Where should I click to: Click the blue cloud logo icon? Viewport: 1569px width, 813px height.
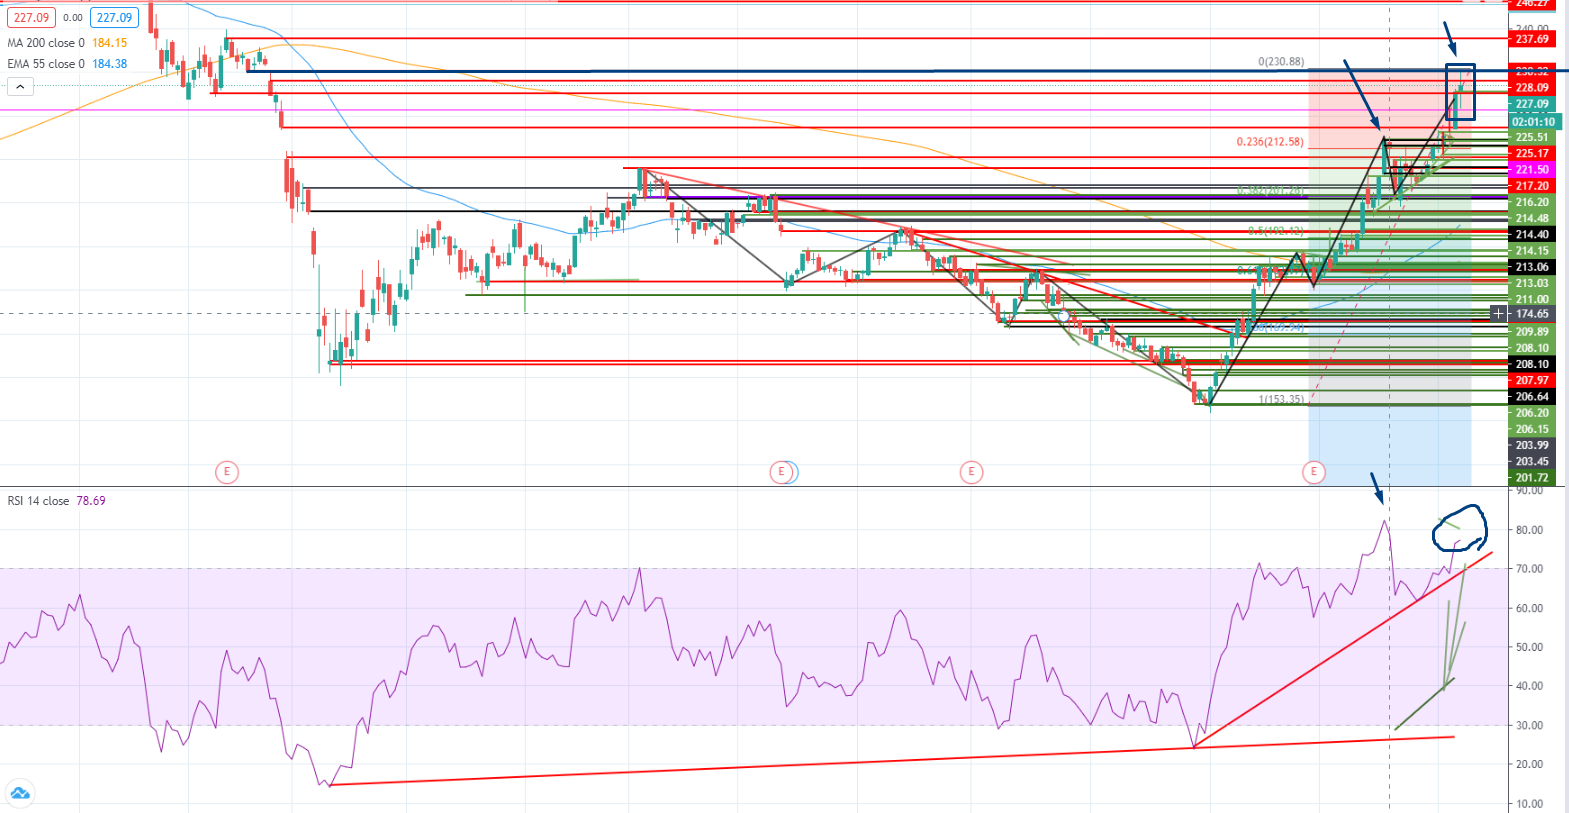coord(20,794)
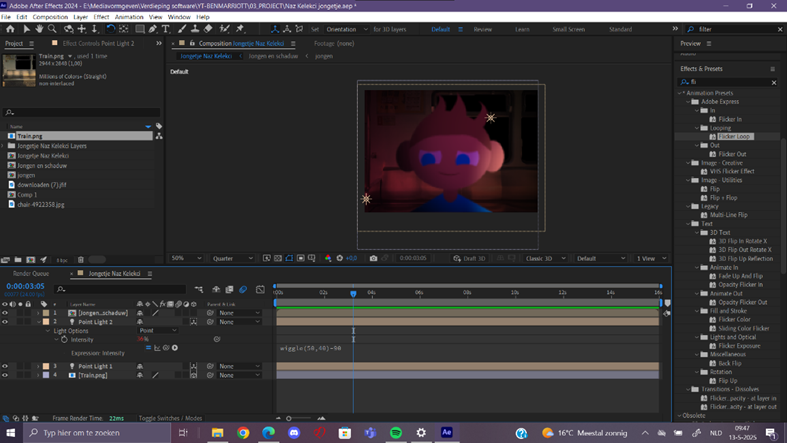Open Spotify from the Windows taskbar
This screenshot has width=787, height=443.
tap(395, 433)
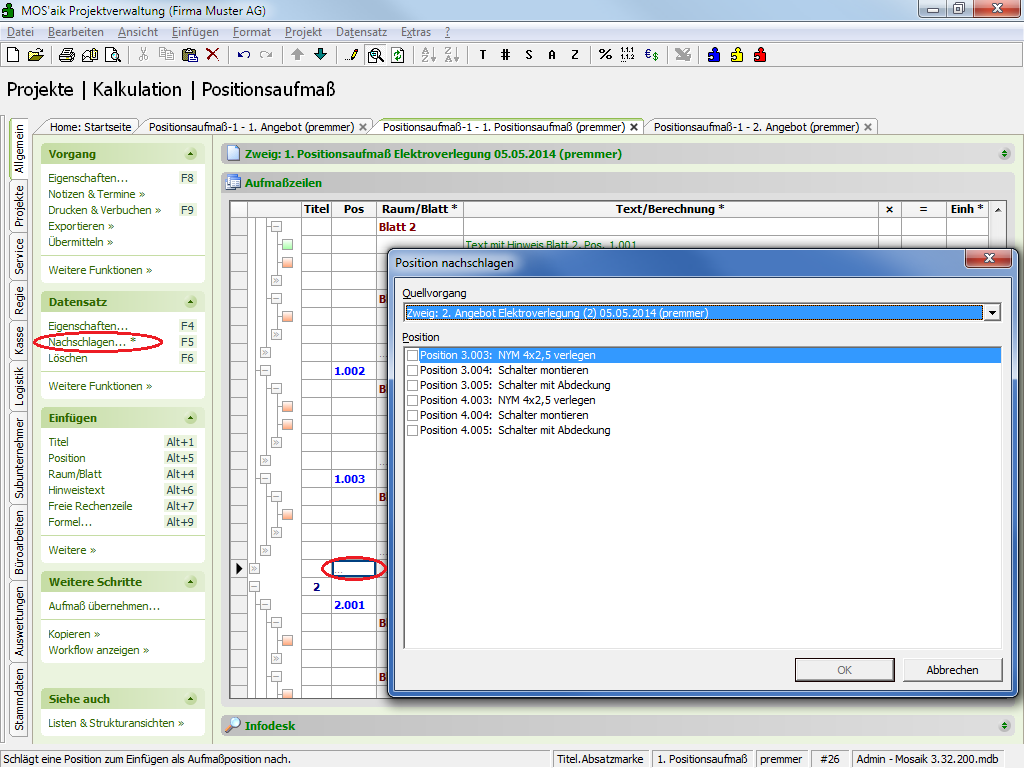Enable checkbox for Position 4.004 Schalter montieren

[x=412, y=415]
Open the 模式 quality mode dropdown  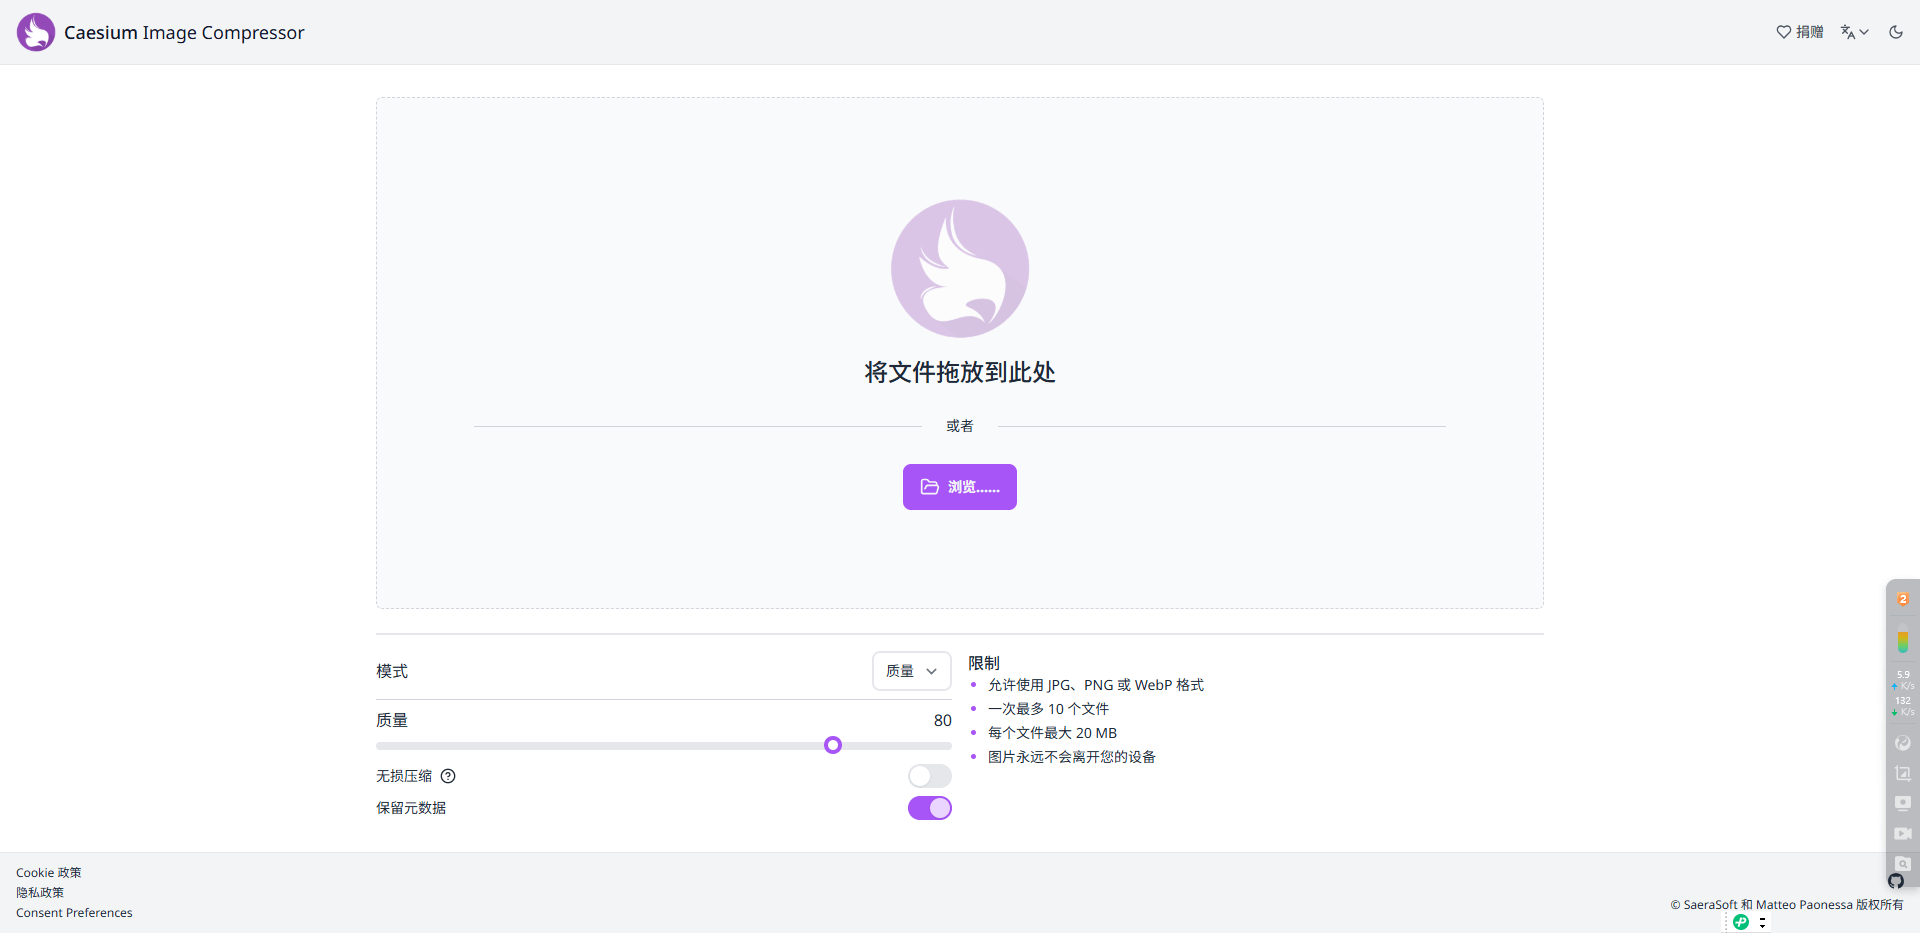910,671
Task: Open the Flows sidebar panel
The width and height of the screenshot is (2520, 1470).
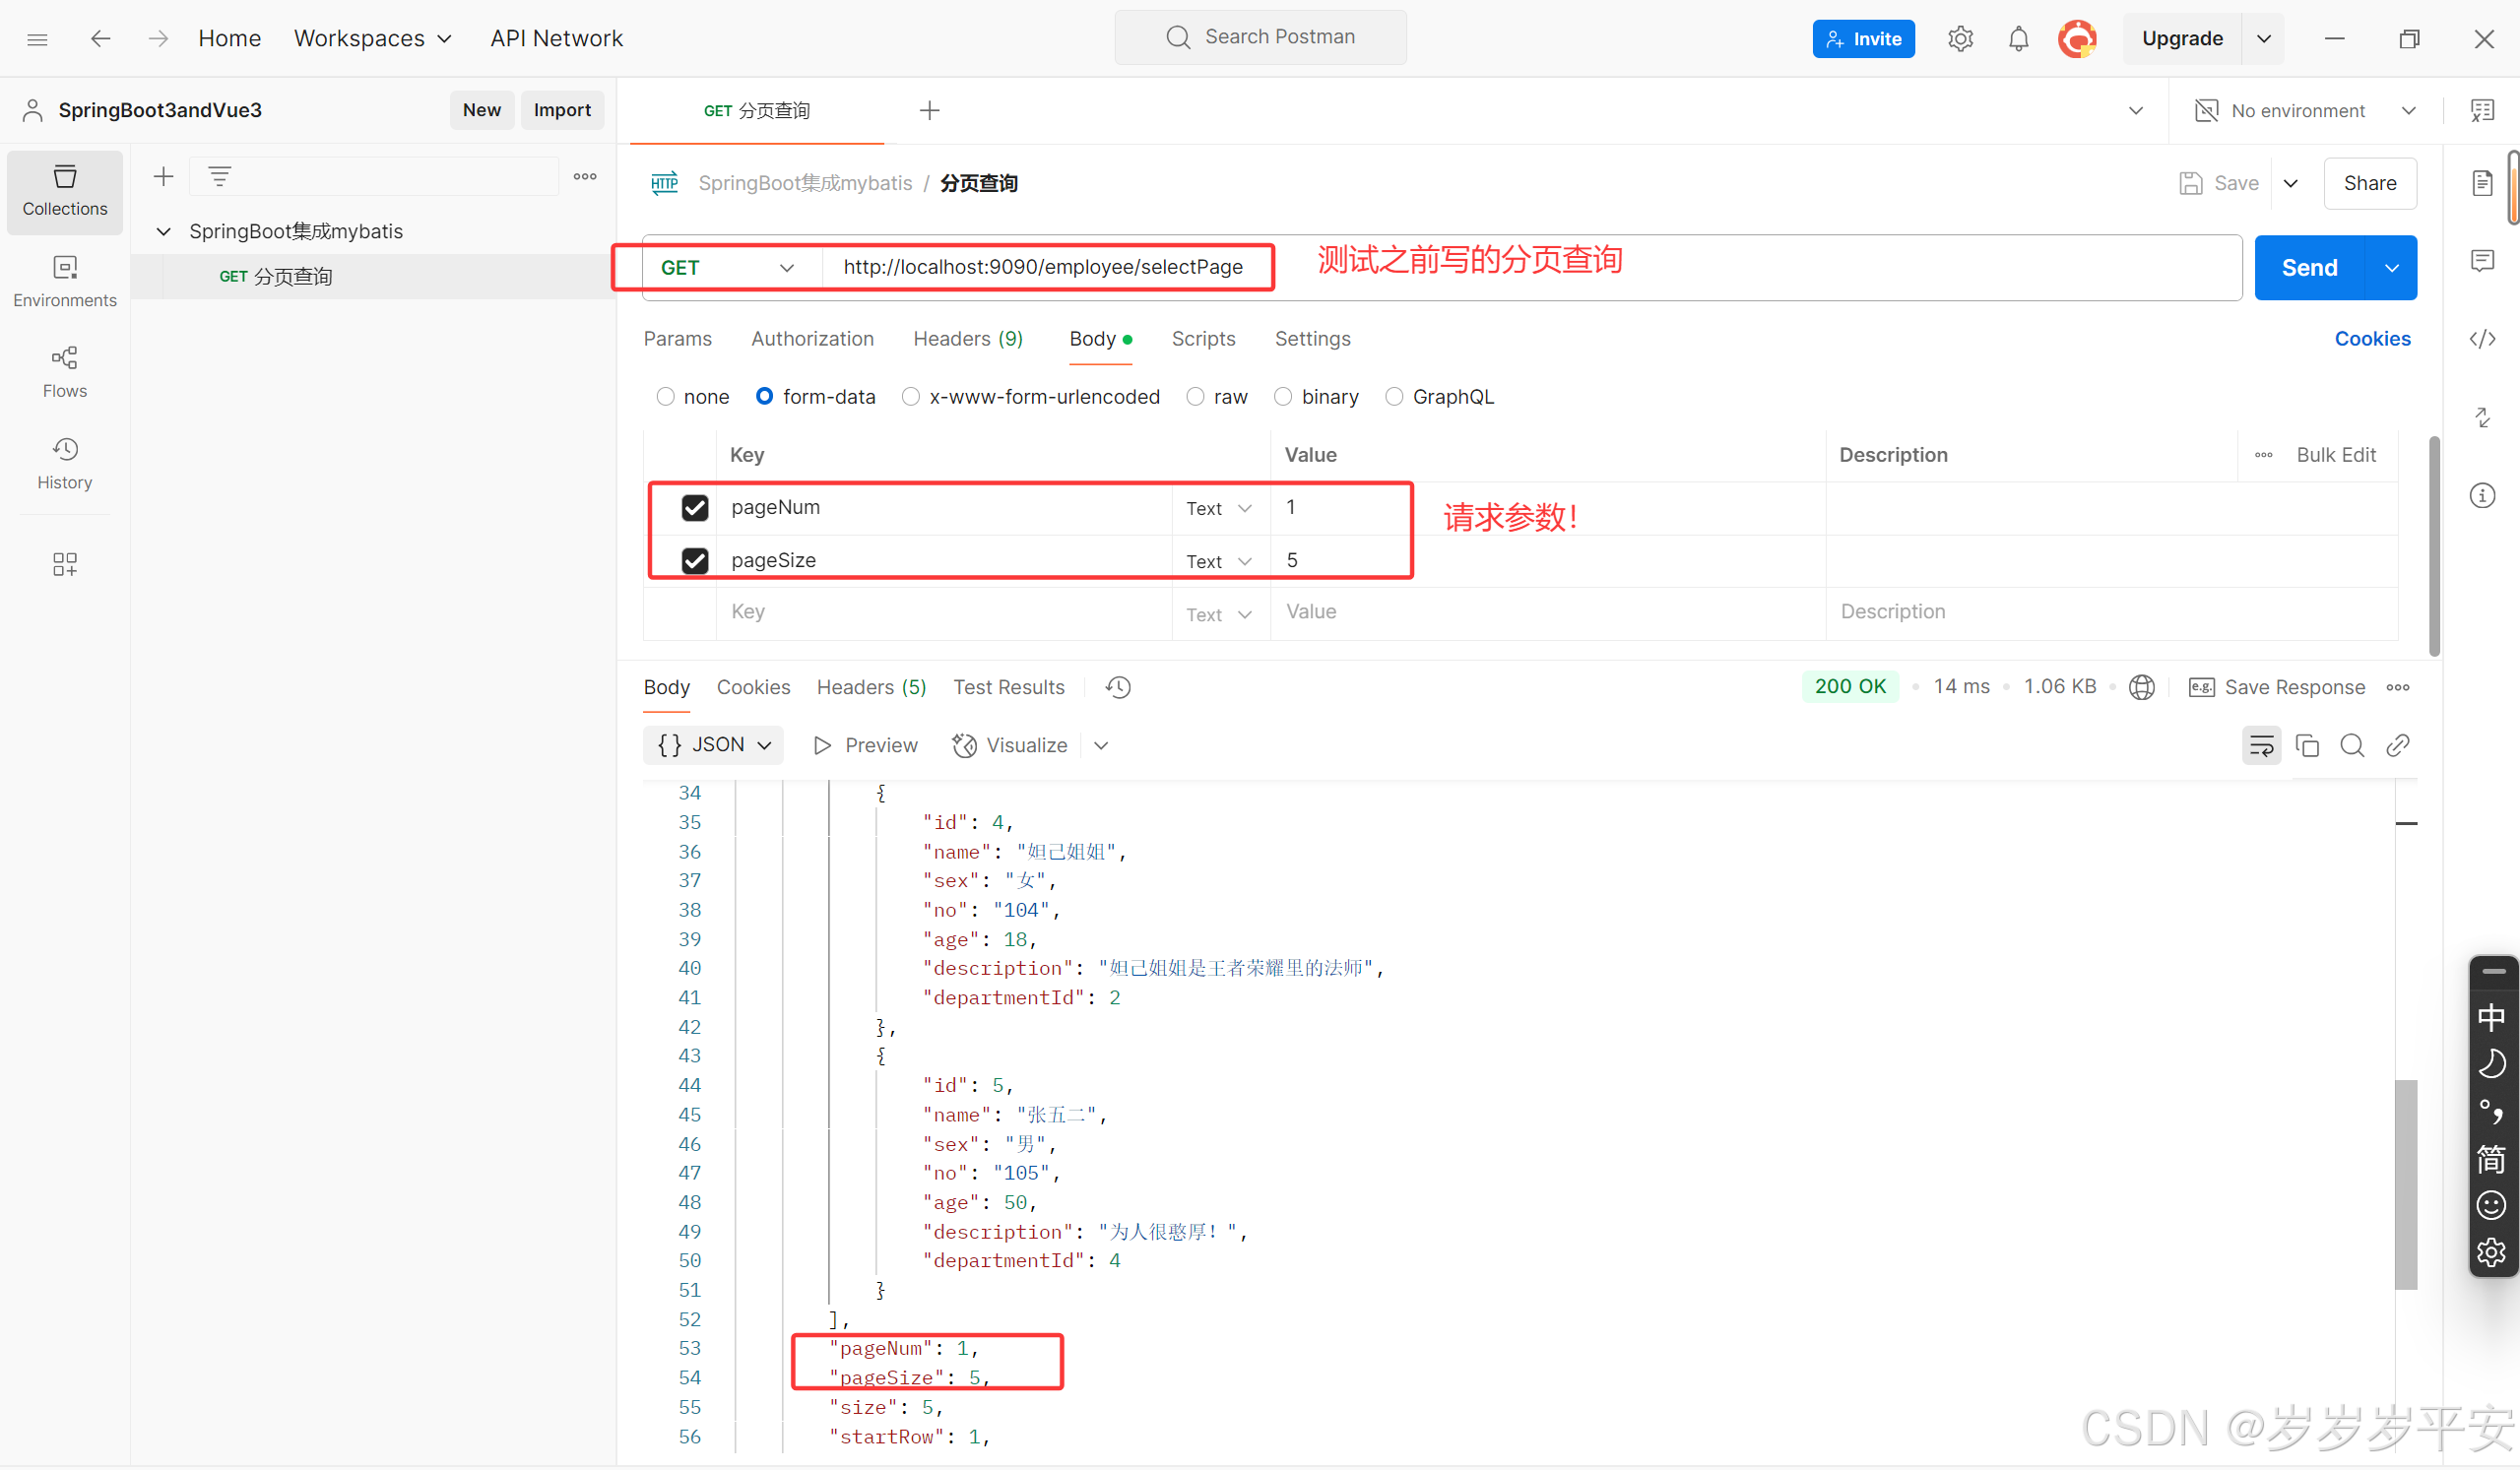Action: click(64, 371)
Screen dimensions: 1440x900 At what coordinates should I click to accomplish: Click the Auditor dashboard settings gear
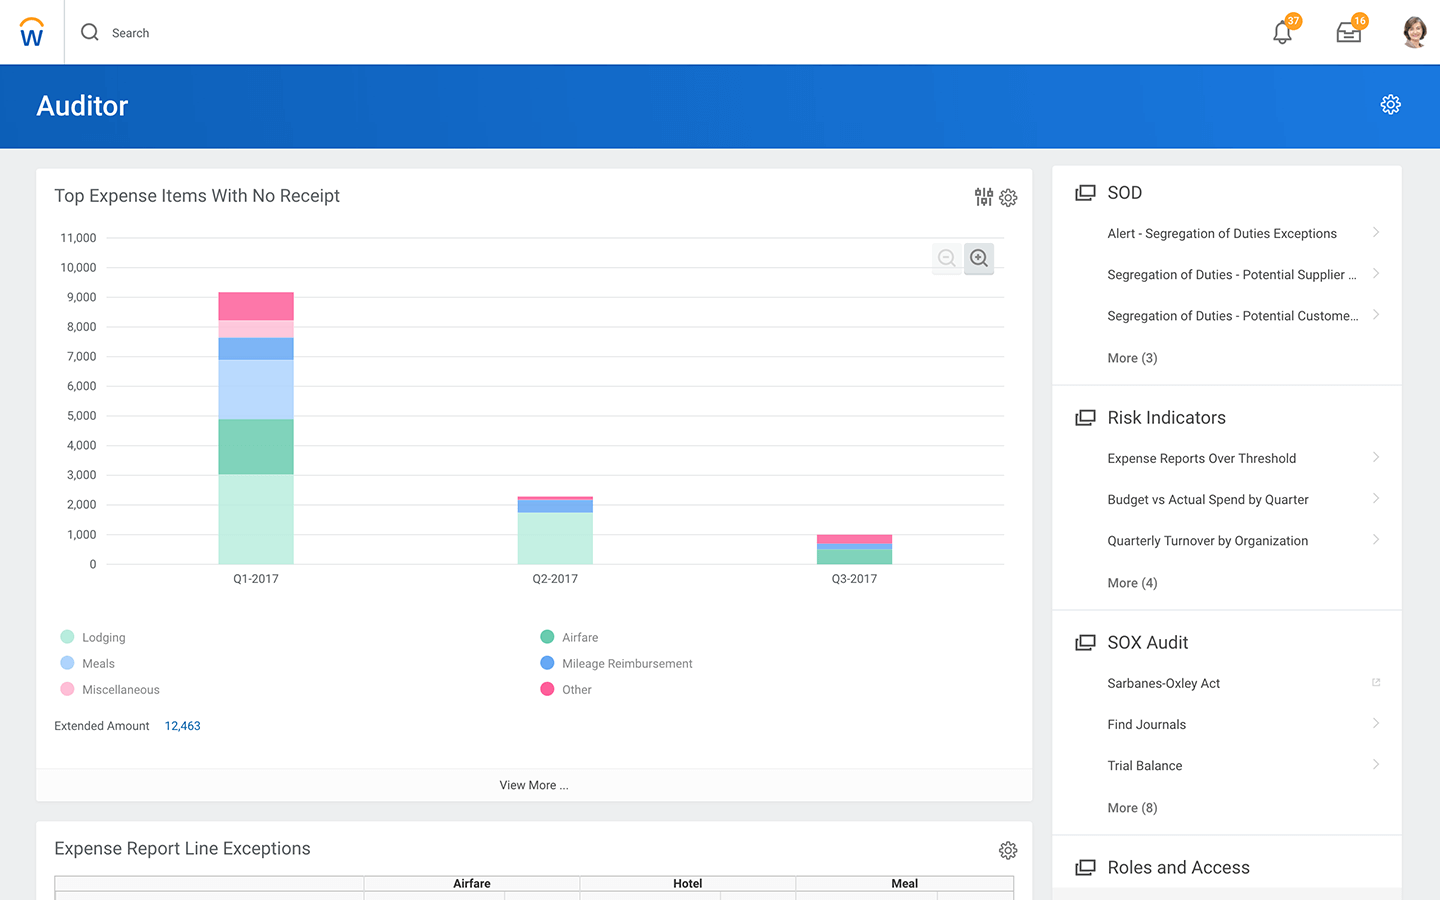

• • • • • • •

* [Task details]
Copy out the part of the records that opens with the line containing "Task: Open the Flows sidebar panel" and runs through their end, including both ends. Leave the pictures out of your copy.

* [Solution]
Task: Open the Flows sidebar panel
The width and height of the screenshot is (2520, 1470).
Action: click(64, 371)
Screen dimensions: 1440x900 At what coordinates should I click to accomplish: Click the Auditor dashboard settings gear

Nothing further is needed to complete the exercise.